## Action item
Top to bottom, every record is to be copied word for word.

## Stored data
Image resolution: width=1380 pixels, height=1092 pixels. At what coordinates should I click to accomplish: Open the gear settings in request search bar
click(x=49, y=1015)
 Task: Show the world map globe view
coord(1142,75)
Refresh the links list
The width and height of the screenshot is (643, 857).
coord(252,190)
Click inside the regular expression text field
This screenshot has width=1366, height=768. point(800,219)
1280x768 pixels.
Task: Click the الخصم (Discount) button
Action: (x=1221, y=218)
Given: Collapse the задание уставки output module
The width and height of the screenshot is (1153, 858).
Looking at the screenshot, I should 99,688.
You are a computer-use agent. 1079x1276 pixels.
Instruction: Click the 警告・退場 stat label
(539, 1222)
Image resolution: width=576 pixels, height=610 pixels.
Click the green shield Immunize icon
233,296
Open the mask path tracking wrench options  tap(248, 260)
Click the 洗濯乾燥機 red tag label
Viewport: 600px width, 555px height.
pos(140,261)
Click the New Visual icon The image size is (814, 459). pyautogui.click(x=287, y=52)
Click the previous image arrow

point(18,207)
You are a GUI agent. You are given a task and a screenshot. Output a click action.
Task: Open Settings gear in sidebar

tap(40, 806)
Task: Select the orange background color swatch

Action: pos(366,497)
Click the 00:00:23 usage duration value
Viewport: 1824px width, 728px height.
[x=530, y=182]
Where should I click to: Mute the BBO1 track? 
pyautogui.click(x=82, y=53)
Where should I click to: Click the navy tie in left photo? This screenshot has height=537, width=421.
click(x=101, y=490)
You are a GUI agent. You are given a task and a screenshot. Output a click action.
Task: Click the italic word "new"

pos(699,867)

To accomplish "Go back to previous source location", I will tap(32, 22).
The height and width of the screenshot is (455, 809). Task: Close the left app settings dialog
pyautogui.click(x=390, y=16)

## Solution for this problem
Image resolution: width=1380 pixels, height=1092 pixels. At what coordinates should I click to accomplish: Open the gear settings in request search bar
click(x=49, y=1015)
 Task: Show the world map globe view
coord(1142,75)
Refresh the links list
The width and height of the screenshot is (643, 857).
coord(252,190)
Click inside the regular expression text field
This screenshot has width=1366, height=768. point(800,219)
1280x768 pixels.
Task: Click the الخصم (Discount) button
Action: (x=1221, y=218)
Given: Collapse the задание уставки output module
The width and height of the screenshot is (1153, 858).
Looking at the screenshot, I should 99,688.
You are a computer-use agent. 1079x1276 pixels.
Instruction: Click the 警告・退場 stat label
(539, 1222)
Image resolution: width=576 pixels, height=610 pixels.
Click the green shield Immunize icon
233,296
Open the mask path tracking wrench options  tap(248, 260)
Click the 洗濯乾燥機 red tag label
Viewport: 600px width, 555px height.
pos(140,261)
Click the New Visual icon The image size is (814, 459). pyautogui.click(x=287, y=52)
Click the previous image arrow

point(18,207)
You are a GUI agent. You are given a task and a screenshot. Output a click action.
Task: Open Settings gear in sidebar

tap(40, 806)
Task: Select the orange background color swatch

Action: pos(366,497)
Click the 00:00:23 usage duration value
Viewport: 1824px width, 728px height.
[x=530, y=182]
Where should I click to: Mute the BBO1 track? 
pyautogui.click(x=82, y=53)
Where should I click to: Click the navy tie in left photo? This screenshot has height=537, width=421.
click(x=101, y=490)
You are a GUI agent. You are given a task and a screenshot. Output a click action.
Task: Click the italic word "new"

pos(699,867)

To accomplish "Go back to previous source location", I will tap(32, 22).
The height and width of the screenshot is (455, 809). Task: Close the left app settings dialog
pyautogui.click(x=390, y=16)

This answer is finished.